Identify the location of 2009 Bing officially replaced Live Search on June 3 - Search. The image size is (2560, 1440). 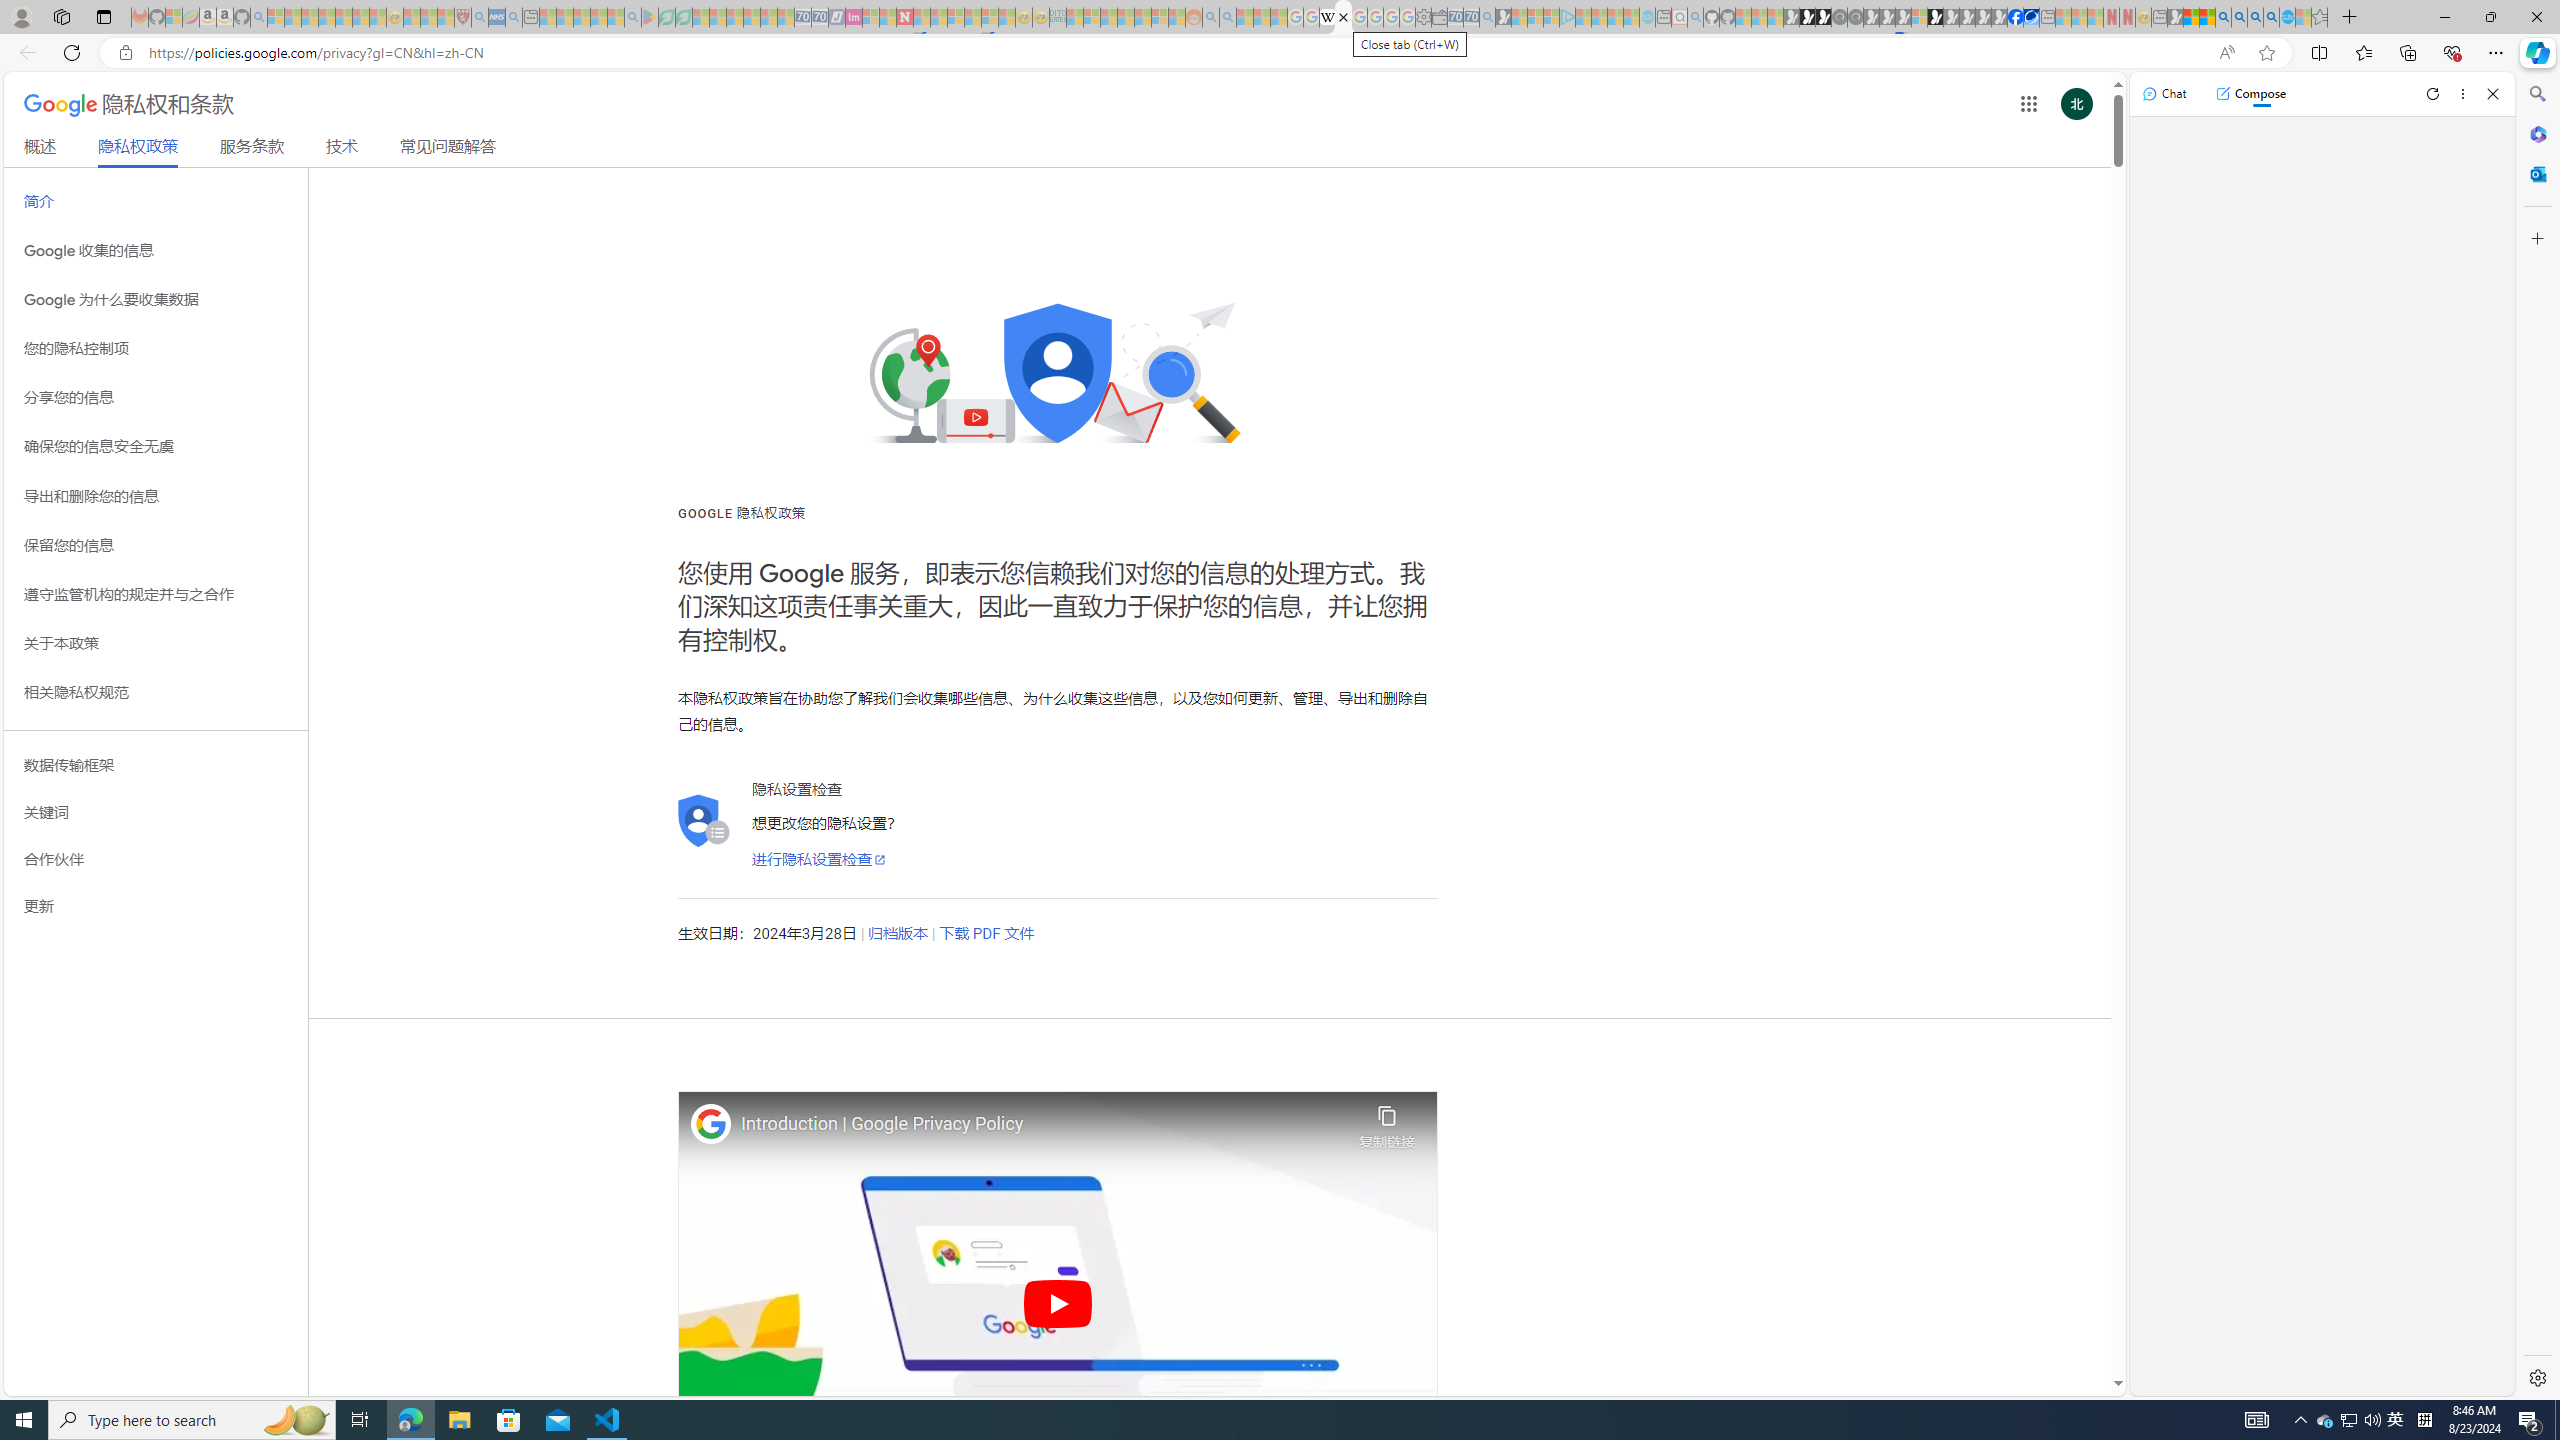
(2238, 17).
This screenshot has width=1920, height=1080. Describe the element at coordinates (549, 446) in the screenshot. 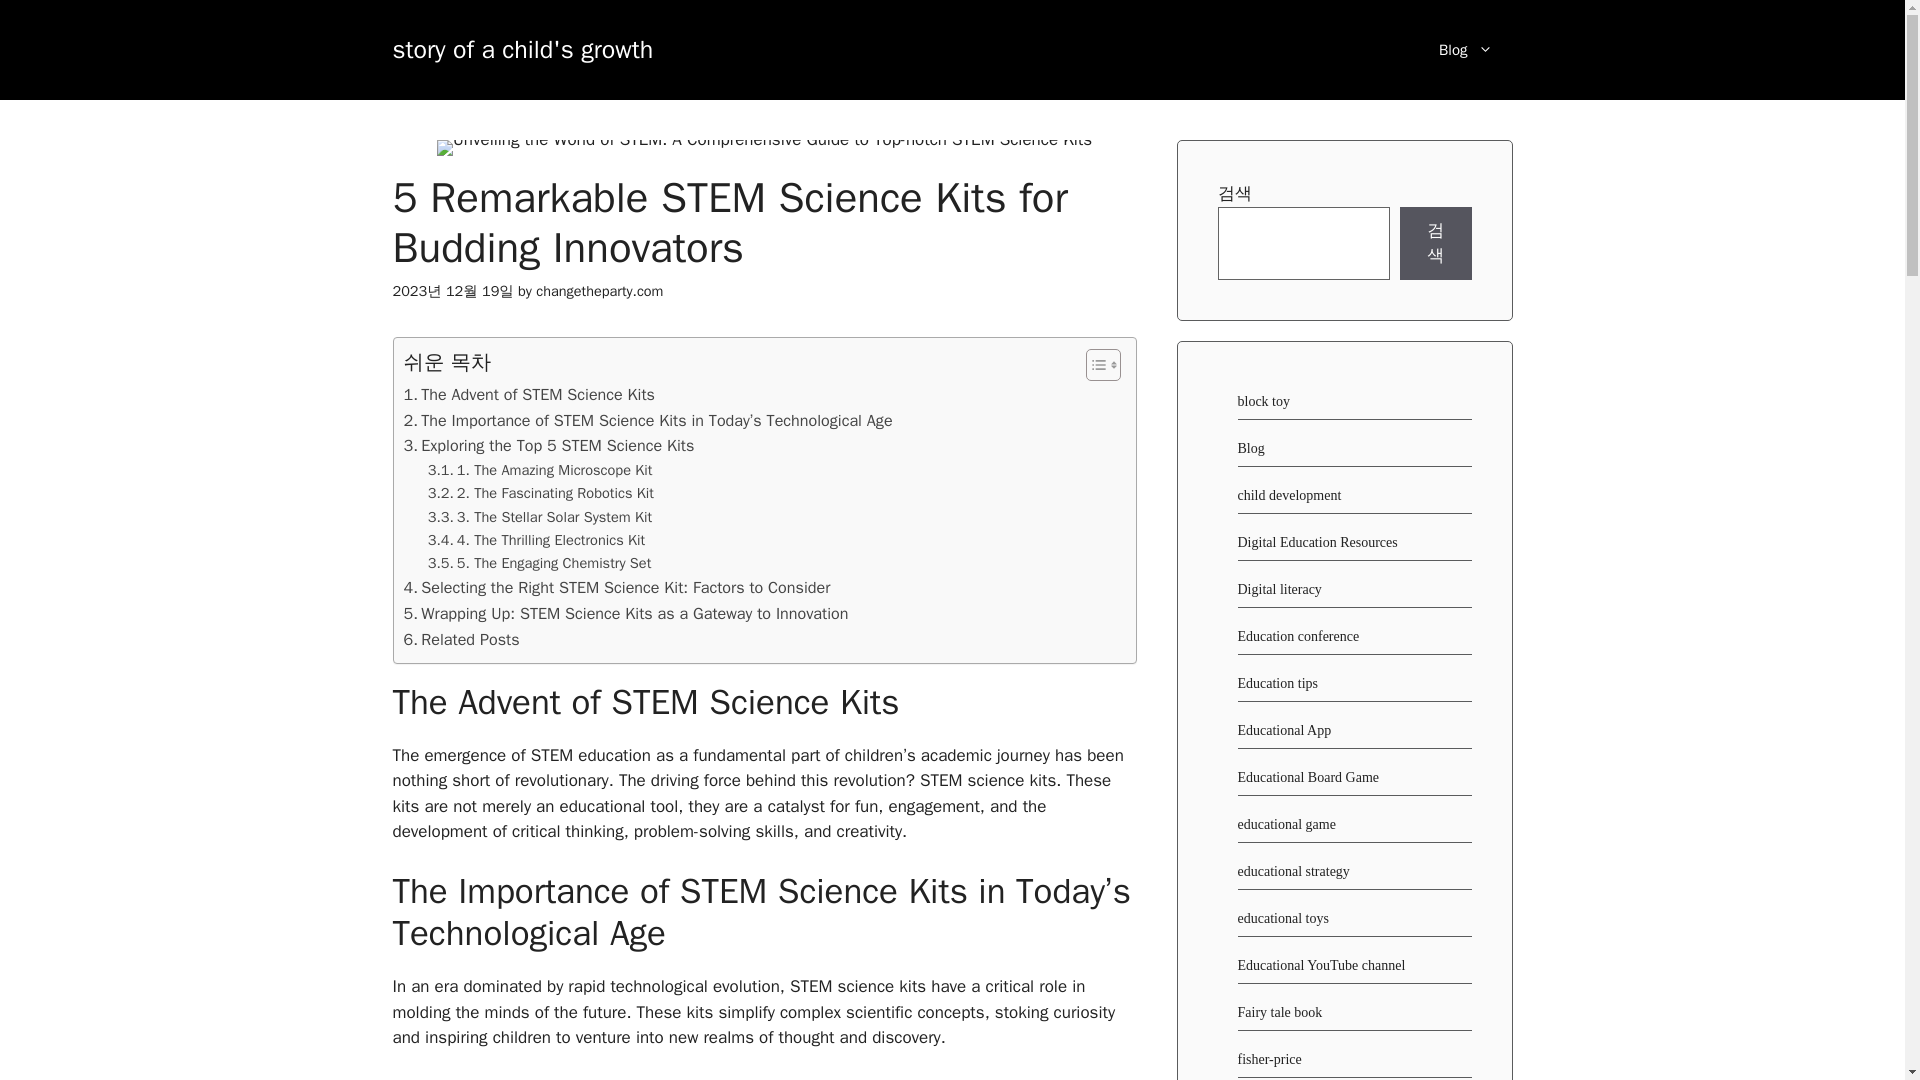

I see `Exploring the Top 5 STEM Science Kits` at that location.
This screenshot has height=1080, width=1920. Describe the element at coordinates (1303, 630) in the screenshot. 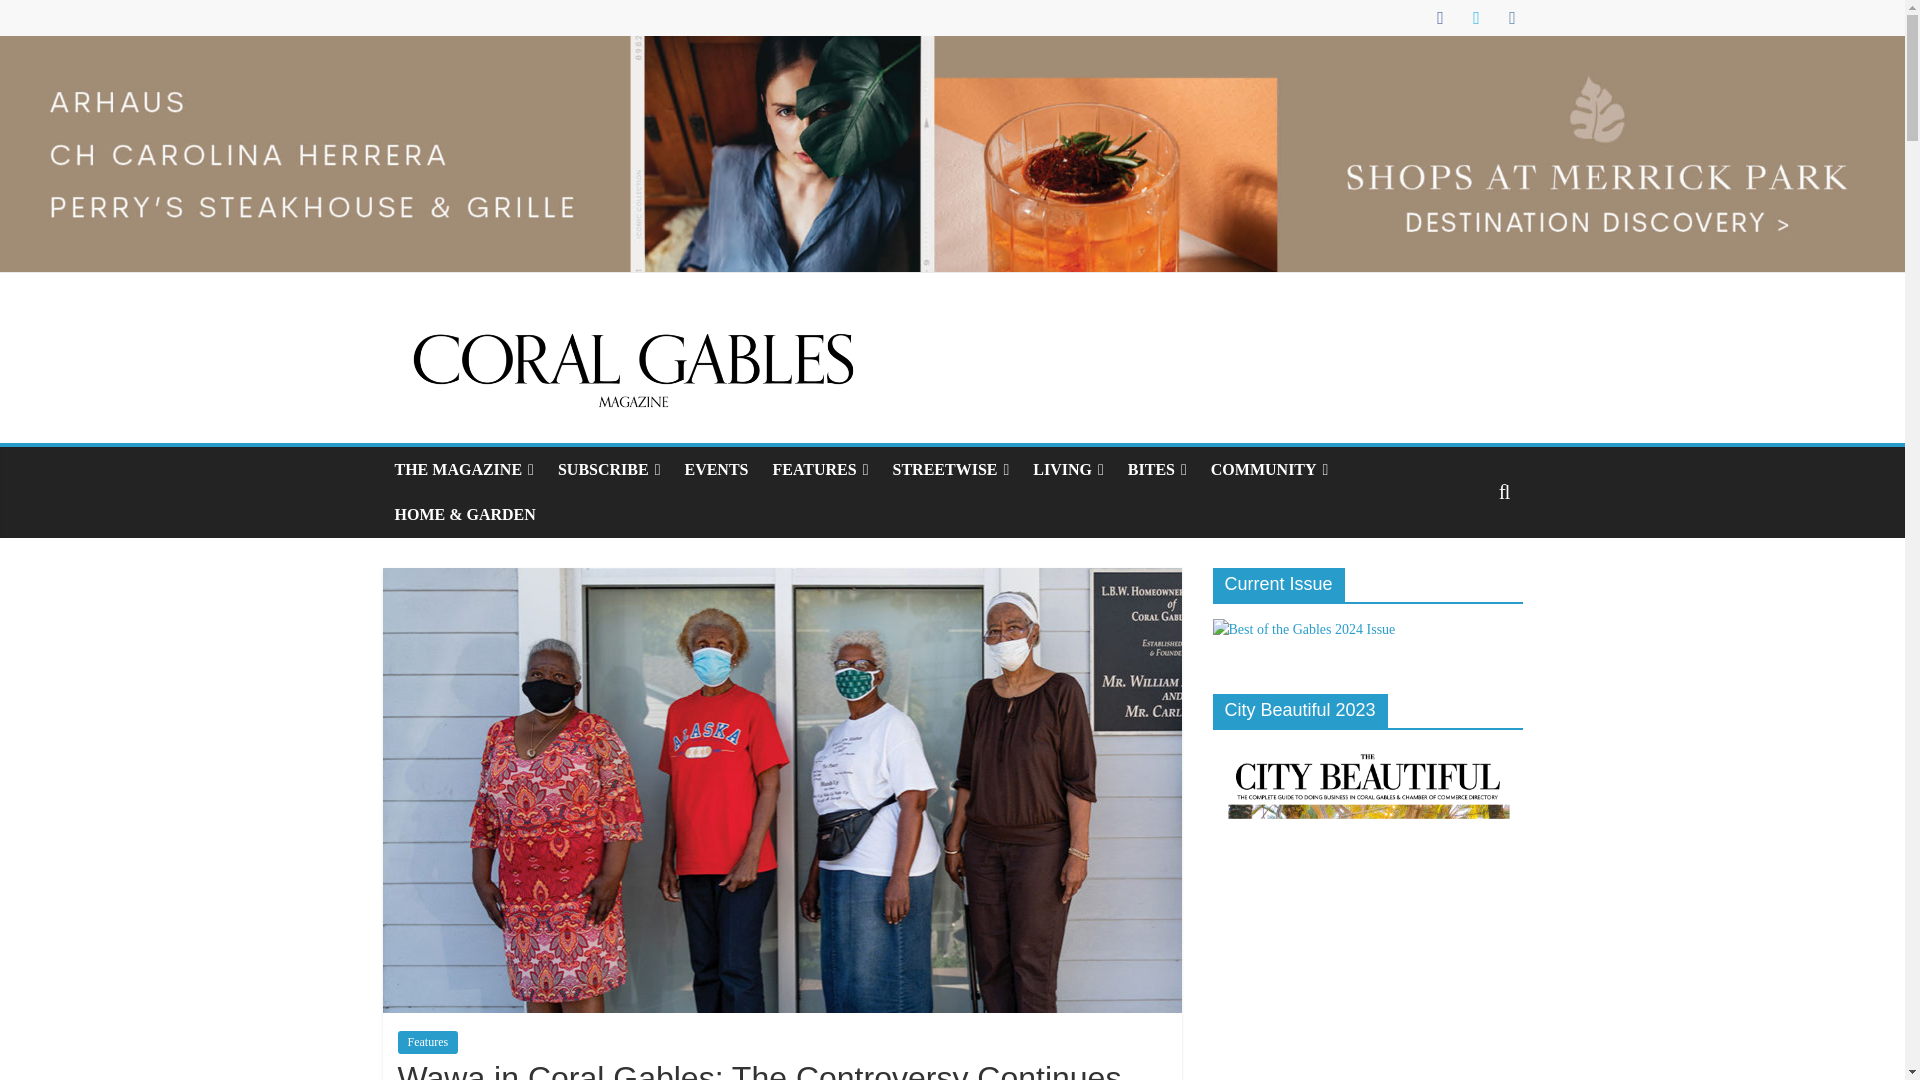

====================

Reproduce the material above verbatim, line by line, and leave out the pictures.

CORRECT OUTPUT →
Identify the location of 2009 Bing officially replaced Live Search on June 3 - Search. The image size is (2560, 1440). 
(2238, 17).
This screenshot has width=1920, height=1080. Describe the element at coordinates (549, 446) in the screenshot. 

I see `Exploring the Top 5 STEM Science Kits` at that location.
This screenshot has height=1080, width=1920. Describe the element at coordinates (1303, 630) in the screenshot. 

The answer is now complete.